La Convention 189 « Un travail décent pour les travailleuses et travailleurs domestiques » de l'Organisation Internationale du Travail (OIT) entre en vigueur le 12 novembre 2015. Il est urgent qu’elle se traduise dans les faits. A la Suisse d’agir.
En automne 2014, la Convention 189 de l'Organisation Internationale du Travail (OIT) « Un travail décent pour les travailleuses et travailleurs domestiques » a été ratifiée par la Suisse. Le 12 novembre la Convention entre en vigueur. La Suisse est ainsi engagée à mettre en oeuvre les objectifs qui y sont énoncés. La Convention exige que les employées domestiques soient assimilées légalement à tous les autres employés et que la situation des employées soit améliorée du point de vue de la rémunération, du temps de travail, de la sécurité sociale et des conditions de travail, non sans oublier la protection face aux abus, au harcèlement et à la violence physique.
En Suisse, plus de 100'000 personnes travaillent dans des ménages privés. Dans leur grande majorité ce sont des femmes dont beaucoup de migrantes. Elles assument des tâches domestiques et de soins, des travaux fondamentaux pour notre bien-être et pour notre niveau de vie. Mais ces tâches sont encore et toujours sous-évaluées, largement invisibles et particulièrement sujettes aux discriminations. Les formes d'embauche varient d’un engagement à l'heure jusqu'à un travail 24 heures sur 24. Certes, le Contrat-type de travail (CTT), prolongé jusqu'en 2016, édicte des salaires minimaux contraignants, mais les ménages privés ne sont pas inclus dans le champs d'application de la loi sur le travail. Les heures de travail et de repos restent donc non-réglementées. Souvent les permanences de 24 heures et le temps des déplacements ne sont pas indemnisés et les accompagnatrices de personnes âgées ne disposent pas de temps libre ce qui met leur santé en grand danger.

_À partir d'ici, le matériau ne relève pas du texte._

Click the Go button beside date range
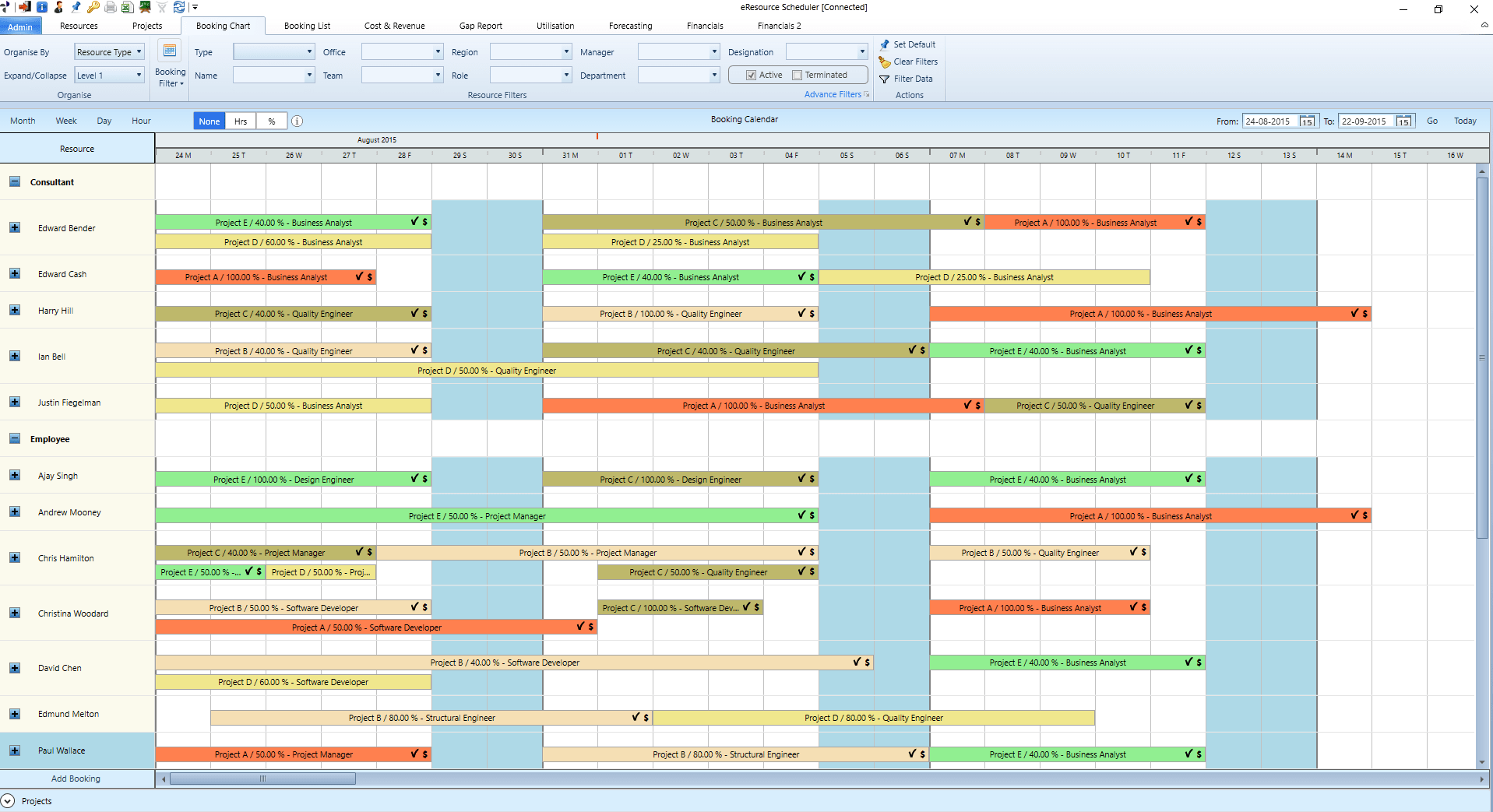This screenshot has height=812, width=1493. click(x=1431, y=121)
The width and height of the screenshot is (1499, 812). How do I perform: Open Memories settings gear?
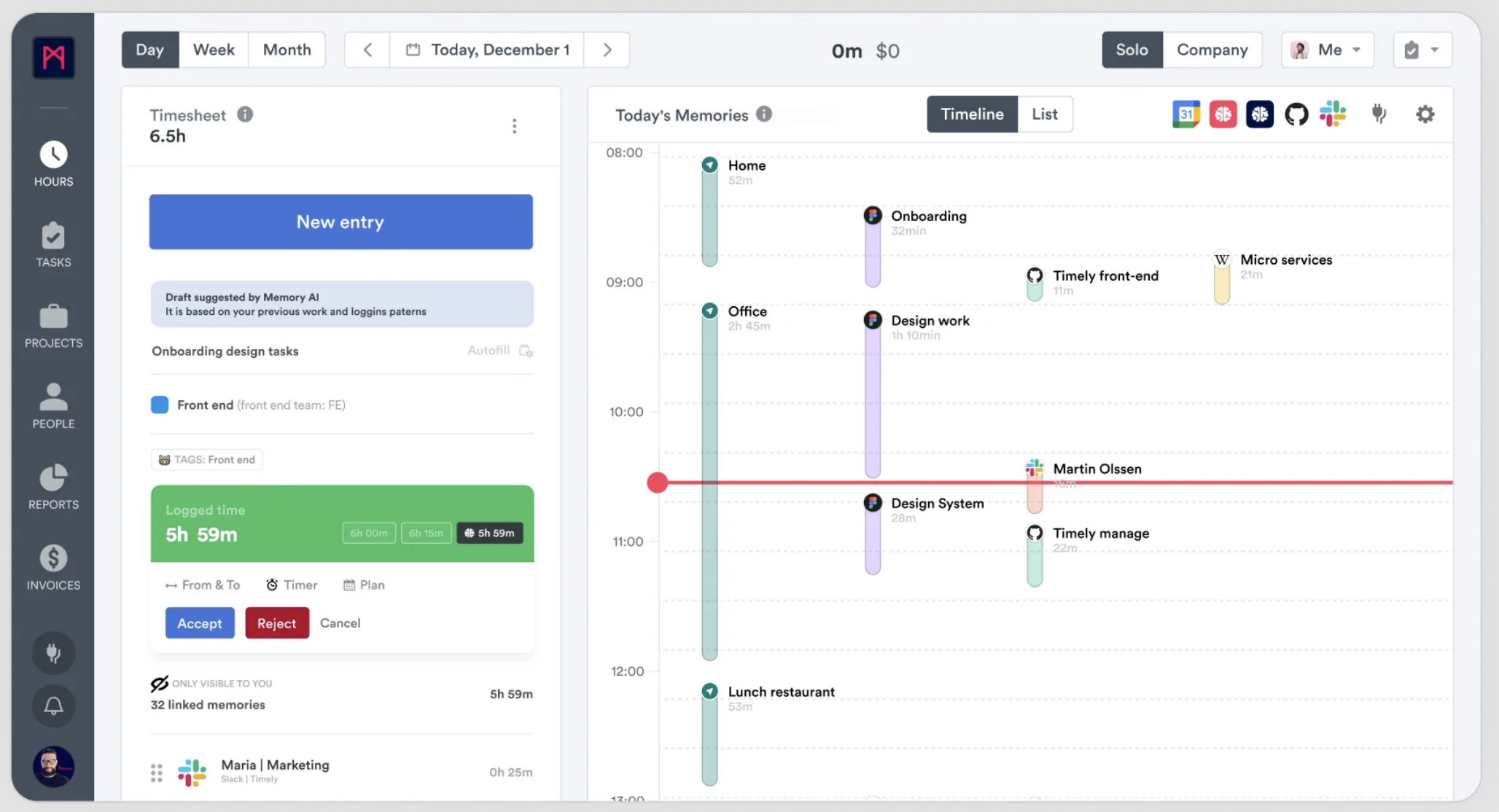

La situation des employées domestiques migrantes est particulièrement précaire. Plusieurs études montrent qu'au moins 40'000 migrantes sans permis de séjour en règle – les soi-disants Sanspapiers – travaillent dans ce secteur de l'économie. Elles ne disposent pas de protection légale et les possibilités de se défendre sont pratiquement inexistantes. Sans aucune protection, elles se trouvent exposées aux risques d'abus, voire même d'exploitation sexuelle. Privées de rente AVS, beaucoup d'entre elles se voient obligées de continuer à travailler jusqu'à un âge avancé ou contraintes de vivre dans une grande pauvreté. Le paragraphe 2, chiffre 1, de la Convention inclut sans ambiguïté « toutes les employéEs domestiques, » les Sans-papiers compris. Mais sans statut de séjour légal une vraie protection sociale n'est pas garantie.
Pour garantir aux employées domestiques les améliorations exigées par la Convention, les ménages vivant avec une personne dépendante ont besoin d’une aide plus importante pour assurer leurs tâches d’entretien et de soins. Par ailleurs, il est nécessaire de développer davantage les infrastructures collectives. Les ressources publiques qui permettraient de mieux payer les employées, aux ménages d'assumer eux-mêmes le travail à faire ou encore de s'appuyer sur de meilleurs services de soins et d'accompagnement manquent largement.
Nous exigeons la mise en oeuvre des objectifs suivants :
• l’obtention facilitée d’un permis de travail et de séjour pour toutes les employéEs domestiques sans-papiers ;
• la garantie d’un accès sûr et simplifié aux assurances sociales et aux tribunaux de prud'hommes, sans encourir un risque d'expulsion, dans tous les cantons ;
• l’amélioration de l'offre de conseil et de soutien pour les employées domestiques et de soins ;
• l’assujettissement à la loi sur le travail de toutes les relations de travail dans les ménages privés et le respect les heures de travail et de repos ;
• l’augmentation substantielle des ressources publiques pour les personnes dépendantes et les institutions dans lesquelles elles vivent.
Deux ans après l’entrée en vigueur de la Convention, la Suisse a l'obligation de rendre compte à l'OIT des progrès accomplis dans la mise en oeuvre de la Convention. Jusqu’à cette échéance, les signataires du présent appel comptent sur une réelle mise en oeuvre des objectifs susmentionnés.
WIDE (Women in Development Europe) et la plateforme nationale des Sans-papiers invitent à signer cet appel.